**STUDY TEXT**
The bad guys are hoping that you don’t realize the fundamental controls that are needed to enable better security postures have been widely publicized and the gospel of better security has been preached by a variety of leaders across the space, they want you to have ignored those publications, the documentation, the reference architectures. The bad guys are sitting there in their chairs in front of their machines wanting you to have ignored an entire movement across the planet, but it’s focused on a new approach to the problem with better technology that is more aligned to the future of work, that’s what they want.
Many people think that zero trust is an extremely difficult strategy to put in place. That’s a fair thought, change is always difficult. And nothing worth doing is ever easy, at least in my experience that’s been true. But if you look at the things that the bad guys want, the things that they need to be successful technically, and remove some of those things you’re beginning to enable zero trust in tipping the scales back in your favor. A few very simple things that can be applied technically to help tip those skills could be things such as:
Assume Breach. Isolate Every Endpoint - Enforce inter and intra-VLAN policies using autonomous profiling and grouping to stop lateral threat movement.
Enhance Digital Visibility - provide visibility for all traffic flows, including authorized and unauthorized communications, between all devices in a shared VLAN.
Employ a Ransomware Kill Switch – use a Ransomware Kill Switch, to instantly shut down all lateral traffic when ransomware is detected on the network.
Use an Autonomous Policy Engine - auto-enforce business policies as devices enter and leave the network with autonomous policy controls.
Secure Asset Access - reduce the attack surface by eliminating network-level access to high-value assets and adding an additional layer of security with mandatory SSO and MFA authentication for access to the organization’s critical assets.
The real question you should be asking yourself is are you going to give the bad guys what they want? Are you going to roll over belly up and put your business, your employees, their future, their family, and your future, your family on the line simply because you were unwilling to accept the reality of this space, and are unwilling to move towards a new but a different approach to the problem? Even though you have thousands of instances of proof that this is the truth, and a three-decade-plus long history of an evolution towards a better approach will you continue to ignore the technologies and capabilities that are available now that could change the game and tip the balance of power into your favor?
Change is never easy, and technical change can be even more difficult. That doesn’t mean that it’s not worth it. The changes that you need to enable to be more secure are not any more difficult than anything else your business has had to deal with to be more digital and enable future work. Yes, there are nuances, and yes there are different requirements, but change is change. It boils down to two basic choices. You either choose to do something different and enable a better workforce and ultimately a better business or used to choose to think you’re special and that the bad things won’t happen to you and that you’re different than the thousands of other organizations and you ignore what your business and your workforce want, and you’ll fail.

**YOUR TASK**
Answer these questions from the zero trust text.
1. What does a Ransomware Kill Switch do when ransomware is detected on the network?
2. Which two authentication methods does Secure Asset Access make mandatory for access to critical assets?
3. How many basic choices does the text say the matter boils down to?

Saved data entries
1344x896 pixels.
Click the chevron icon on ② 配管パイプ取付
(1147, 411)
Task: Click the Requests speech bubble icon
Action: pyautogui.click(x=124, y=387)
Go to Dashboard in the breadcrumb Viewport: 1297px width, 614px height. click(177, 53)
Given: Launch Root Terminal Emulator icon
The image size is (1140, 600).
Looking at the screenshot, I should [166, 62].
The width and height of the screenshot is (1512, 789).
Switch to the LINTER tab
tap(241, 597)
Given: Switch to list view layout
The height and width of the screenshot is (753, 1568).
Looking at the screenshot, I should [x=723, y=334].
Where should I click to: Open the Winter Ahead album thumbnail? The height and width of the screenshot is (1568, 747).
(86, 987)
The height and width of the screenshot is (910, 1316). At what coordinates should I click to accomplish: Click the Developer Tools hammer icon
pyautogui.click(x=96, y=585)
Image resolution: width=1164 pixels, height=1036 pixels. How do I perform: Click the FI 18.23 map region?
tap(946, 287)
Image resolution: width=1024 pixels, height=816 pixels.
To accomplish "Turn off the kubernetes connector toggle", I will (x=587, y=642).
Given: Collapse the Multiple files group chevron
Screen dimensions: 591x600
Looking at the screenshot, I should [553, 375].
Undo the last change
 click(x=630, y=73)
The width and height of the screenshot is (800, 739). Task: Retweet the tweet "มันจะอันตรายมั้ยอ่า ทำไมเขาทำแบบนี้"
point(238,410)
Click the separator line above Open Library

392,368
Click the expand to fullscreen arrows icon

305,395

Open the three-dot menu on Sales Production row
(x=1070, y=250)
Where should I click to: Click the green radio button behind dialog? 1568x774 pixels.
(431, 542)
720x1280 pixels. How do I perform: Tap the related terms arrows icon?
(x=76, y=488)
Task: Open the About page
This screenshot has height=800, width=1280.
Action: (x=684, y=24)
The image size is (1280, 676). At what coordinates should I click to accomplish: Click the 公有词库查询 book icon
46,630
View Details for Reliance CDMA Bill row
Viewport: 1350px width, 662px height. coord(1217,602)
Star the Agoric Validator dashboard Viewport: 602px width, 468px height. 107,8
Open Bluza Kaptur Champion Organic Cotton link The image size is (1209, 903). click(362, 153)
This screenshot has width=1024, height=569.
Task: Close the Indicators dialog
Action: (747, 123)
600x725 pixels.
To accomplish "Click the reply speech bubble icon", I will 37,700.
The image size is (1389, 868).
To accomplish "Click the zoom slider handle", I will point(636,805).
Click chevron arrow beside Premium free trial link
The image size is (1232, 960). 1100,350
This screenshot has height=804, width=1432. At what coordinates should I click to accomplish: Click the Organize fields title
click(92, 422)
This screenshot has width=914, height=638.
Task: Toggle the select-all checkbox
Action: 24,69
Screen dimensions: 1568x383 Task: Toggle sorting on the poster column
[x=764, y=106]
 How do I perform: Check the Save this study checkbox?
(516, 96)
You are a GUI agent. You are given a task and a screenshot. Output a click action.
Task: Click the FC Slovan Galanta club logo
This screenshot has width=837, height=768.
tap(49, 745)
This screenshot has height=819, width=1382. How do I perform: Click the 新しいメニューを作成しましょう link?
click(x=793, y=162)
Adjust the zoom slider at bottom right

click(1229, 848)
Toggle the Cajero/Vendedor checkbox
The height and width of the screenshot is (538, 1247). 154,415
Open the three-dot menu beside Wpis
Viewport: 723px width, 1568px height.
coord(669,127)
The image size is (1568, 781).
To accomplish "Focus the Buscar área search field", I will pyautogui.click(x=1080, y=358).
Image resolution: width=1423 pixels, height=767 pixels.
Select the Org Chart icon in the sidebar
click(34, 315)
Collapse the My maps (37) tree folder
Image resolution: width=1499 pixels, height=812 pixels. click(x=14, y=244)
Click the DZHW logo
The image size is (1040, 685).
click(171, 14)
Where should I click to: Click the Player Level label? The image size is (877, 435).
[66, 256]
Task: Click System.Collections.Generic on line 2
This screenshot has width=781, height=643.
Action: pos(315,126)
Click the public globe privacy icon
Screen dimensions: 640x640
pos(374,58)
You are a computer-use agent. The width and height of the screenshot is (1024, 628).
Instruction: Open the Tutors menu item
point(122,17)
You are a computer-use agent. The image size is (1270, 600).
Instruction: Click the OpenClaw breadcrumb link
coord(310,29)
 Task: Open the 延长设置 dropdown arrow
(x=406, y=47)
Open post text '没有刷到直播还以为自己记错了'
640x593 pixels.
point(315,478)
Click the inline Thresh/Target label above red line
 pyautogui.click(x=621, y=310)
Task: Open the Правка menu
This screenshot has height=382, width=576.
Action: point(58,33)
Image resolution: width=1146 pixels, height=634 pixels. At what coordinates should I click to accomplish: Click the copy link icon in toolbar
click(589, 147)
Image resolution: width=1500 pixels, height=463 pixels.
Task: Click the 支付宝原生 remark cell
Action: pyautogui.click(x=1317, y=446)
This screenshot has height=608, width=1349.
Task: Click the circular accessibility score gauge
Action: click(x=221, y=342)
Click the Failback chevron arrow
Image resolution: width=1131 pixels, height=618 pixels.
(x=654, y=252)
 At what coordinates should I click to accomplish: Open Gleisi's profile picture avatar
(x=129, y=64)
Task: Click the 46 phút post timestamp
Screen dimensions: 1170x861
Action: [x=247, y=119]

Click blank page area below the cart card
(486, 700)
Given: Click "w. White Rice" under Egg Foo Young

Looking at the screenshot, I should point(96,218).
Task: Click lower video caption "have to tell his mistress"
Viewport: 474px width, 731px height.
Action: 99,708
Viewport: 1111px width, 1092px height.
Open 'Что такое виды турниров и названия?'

**THE COMPLETED TASK**
1. It instantly shuts down all lateral traffic.
2. SSO and MFA.
3. Two.